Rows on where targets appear
——————
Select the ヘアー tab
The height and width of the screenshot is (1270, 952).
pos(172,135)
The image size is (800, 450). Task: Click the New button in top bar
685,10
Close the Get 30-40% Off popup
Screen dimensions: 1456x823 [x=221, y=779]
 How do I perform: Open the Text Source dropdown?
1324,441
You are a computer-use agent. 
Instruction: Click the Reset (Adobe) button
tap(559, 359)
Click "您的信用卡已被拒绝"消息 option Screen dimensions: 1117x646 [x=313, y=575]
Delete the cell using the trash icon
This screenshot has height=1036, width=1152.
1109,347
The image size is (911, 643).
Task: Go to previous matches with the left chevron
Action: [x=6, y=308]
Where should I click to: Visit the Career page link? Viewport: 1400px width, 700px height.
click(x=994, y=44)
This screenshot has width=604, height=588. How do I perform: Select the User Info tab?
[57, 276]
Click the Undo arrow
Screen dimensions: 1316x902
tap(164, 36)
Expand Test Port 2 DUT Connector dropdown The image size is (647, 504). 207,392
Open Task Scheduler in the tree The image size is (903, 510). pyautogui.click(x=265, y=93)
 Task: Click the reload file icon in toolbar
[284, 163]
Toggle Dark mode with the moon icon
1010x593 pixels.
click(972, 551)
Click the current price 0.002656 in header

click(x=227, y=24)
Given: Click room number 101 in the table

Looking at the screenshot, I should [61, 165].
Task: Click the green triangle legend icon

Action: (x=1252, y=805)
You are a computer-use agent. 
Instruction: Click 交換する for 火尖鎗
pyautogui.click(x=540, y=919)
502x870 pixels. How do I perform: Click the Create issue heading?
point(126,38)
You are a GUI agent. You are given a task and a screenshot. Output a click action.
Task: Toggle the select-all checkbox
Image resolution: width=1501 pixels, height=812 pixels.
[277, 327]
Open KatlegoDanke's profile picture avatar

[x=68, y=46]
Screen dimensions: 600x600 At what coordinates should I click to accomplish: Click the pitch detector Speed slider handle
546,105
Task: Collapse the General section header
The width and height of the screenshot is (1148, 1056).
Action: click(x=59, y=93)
——————
Task prompt:
Format the lines from the first one up to and including the line containing "Expand Test Port" as a JSON list of strings, one string per line, with blank lines omitted.

Response for this exercise:
[
  "Select the ヘアー tab",
  "The height and width of the screenshot is (1270, 952).",
  "pos(172,135)",
  "The image size is (800, 450). Task: Click the New button in top bar",
  "685,10",
  "Close the Get 30-40% Off popup",
  "Screen dimensions: 1456x823 [x=221, y=779]",
  " How do I perform: Open the Text Source dropdown?",
  "1324,441",
  "You are a computer-use agent. ",
  "Instruction: Click the Reset (Adobe) button",
  "tap(559, 359)",
  "Click \"您的信用卡已被拒绝\"消息 option Screen dimensions: 1117x646 [x=313, y=575]",
  "Delete the cell using the trash icon",
  "This screenshot has height=1036, width=1152.",
  "1109,347",
  "The image size is (911, 643).",
  "Task: Go to previous matches with the left chevron",
  "Action: [x=6, y=308]",
  "Where should I click to: Visit the Career page link? Viewport: 1400px width, 700px height.",
  "click(x=994, y=44)",
  "This screenshot has width=604, height=588. How do I perform: Select the User Info tab?",
  "[57, 276]",
  "Click the Undo arrow",
  "Screen dimensions: 1316x902",
  "tap(164, 36)",
  "Expand Test Port 2 DUT Connector dropdown The image size is (647, 504). 207,392"
]